Jungvögel verlassen zur Zeit die Nester und wer gut beobachtet, weiß, dass die Eltern sie am Boden weiter versorgen. Die jungen Vögel sind nicht in Gefahr. Es handelt sich bei ihnen um so genannte Ästlinge oder Läufer.
Vogelkinder verlassen häufig schon das Nest, ohne dass sie richtig fliegen können. Wenn Sie ein befiedertes Vogelkind auffinden, sollten Sie erst einige Zeit aus sicherer Entfernung beobachten, ob es von den Eltern versorgt wird. Sitzt es an einem offensichtlich gefährlichen Ort, wie an einem Straßenrand, bringen Sie es in ein nahes Gebüsch.
Die Eltern werden anders als bei Säugetieren das Junge auch dann weiter versorgen, wenn es Kontakt zum Menschen hatte. Finden Sie ein Jungtier ohne Federn, versuchen Sie, das Nest zu finden, aus dem es gefallen ist, und setzen es vorsichtig wieder zurück.
Verwaiste Tiere können auch dem Nabu übergeben werden, der sich um die Aufzucht von Wildtieren kümmert. Ist ein Tier verletzt, sollten Sie es mitnehmen und vom Tierarzt versorgen lassen. Schon durch einen kleinen Riss in der Haut können Keime in den Körper des Jungvogels eindringen und zu lebensbedrohlichen Erkrankungen führen.
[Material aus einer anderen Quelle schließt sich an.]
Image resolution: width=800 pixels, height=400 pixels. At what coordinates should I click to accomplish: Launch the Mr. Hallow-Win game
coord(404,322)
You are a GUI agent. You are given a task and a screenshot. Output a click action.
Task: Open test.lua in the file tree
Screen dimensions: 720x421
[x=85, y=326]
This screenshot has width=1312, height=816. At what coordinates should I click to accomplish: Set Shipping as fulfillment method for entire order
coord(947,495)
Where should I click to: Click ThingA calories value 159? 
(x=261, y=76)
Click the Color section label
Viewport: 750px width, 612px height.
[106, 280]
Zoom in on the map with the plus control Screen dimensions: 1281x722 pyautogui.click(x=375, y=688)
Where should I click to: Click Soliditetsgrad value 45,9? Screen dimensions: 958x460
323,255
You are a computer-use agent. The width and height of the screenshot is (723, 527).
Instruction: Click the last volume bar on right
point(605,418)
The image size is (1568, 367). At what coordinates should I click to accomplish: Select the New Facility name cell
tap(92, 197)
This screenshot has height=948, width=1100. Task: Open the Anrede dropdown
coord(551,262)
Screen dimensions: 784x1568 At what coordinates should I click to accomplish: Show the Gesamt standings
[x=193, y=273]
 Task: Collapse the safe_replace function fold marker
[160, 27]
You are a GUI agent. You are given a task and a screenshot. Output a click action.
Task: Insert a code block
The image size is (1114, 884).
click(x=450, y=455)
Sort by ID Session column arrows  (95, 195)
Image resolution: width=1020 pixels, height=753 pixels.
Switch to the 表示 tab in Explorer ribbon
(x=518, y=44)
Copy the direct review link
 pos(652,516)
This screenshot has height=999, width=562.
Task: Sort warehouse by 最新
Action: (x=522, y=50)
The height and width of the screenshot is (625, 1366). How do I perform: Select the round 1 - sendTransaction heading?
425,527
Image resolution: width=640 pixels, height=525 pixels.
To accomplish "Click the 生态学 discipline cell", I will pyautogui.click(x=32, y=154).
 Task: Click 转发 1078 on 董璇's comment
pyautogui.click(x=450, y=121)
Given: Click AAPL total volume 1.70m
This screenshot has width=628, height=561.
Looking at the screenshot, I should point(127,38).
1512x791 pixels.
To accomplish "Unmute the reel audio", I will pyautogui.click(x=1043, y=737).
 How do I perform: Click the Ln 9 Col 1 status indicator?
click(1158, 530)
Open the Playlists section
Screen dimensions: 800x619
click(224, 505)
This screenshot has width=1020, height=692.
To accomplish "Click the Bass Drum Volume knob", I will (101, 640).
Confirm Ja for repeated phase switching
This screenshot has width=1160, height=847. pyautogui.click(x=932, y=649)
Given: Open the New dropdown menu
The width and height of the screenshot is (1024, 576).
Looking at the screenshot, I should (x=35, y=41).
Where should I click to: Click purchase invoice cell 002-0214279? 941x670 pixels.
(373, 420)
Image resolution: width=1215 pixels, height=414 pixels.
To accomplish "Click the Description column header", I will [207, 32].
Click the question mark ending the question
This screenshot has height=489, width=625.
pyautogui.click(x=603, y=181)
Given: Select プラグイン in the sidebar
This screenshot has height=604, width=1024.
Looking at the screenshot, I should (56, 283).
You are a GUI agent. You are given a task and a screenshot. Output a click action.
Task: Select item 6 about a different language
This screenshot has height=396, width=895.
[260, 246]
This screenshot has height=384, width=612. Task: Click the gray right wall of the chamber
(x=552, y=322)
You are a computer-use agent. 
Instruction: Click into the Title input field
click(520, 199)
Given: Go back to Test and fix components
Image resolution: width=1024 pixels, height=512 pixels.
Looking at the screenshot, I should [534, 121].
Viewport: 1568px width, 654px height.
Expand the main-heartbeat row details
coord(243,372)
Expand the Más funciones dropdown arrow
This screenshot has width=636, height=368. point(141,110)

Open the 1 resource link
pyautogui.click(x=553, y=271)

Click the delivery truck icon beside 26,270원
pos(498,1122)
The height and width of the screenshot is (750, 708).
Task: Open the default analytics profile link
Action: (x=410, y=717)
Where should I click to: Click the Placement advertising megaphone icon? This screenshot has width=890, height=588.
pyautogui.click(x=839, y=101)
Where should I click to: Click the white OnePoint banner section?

Die Versorgung von Wildtieren durch den Tierarzt ist kostenlos. Ist ein Jungvogel außerhalb des Nestes nur geschwächt und nicht verletzt, können Sie ihn unter ein Käfiggitter setzen. Dort kann er von seinen Eltern weiter mit Futter versorgt werden, bis er wieder mobiler ist.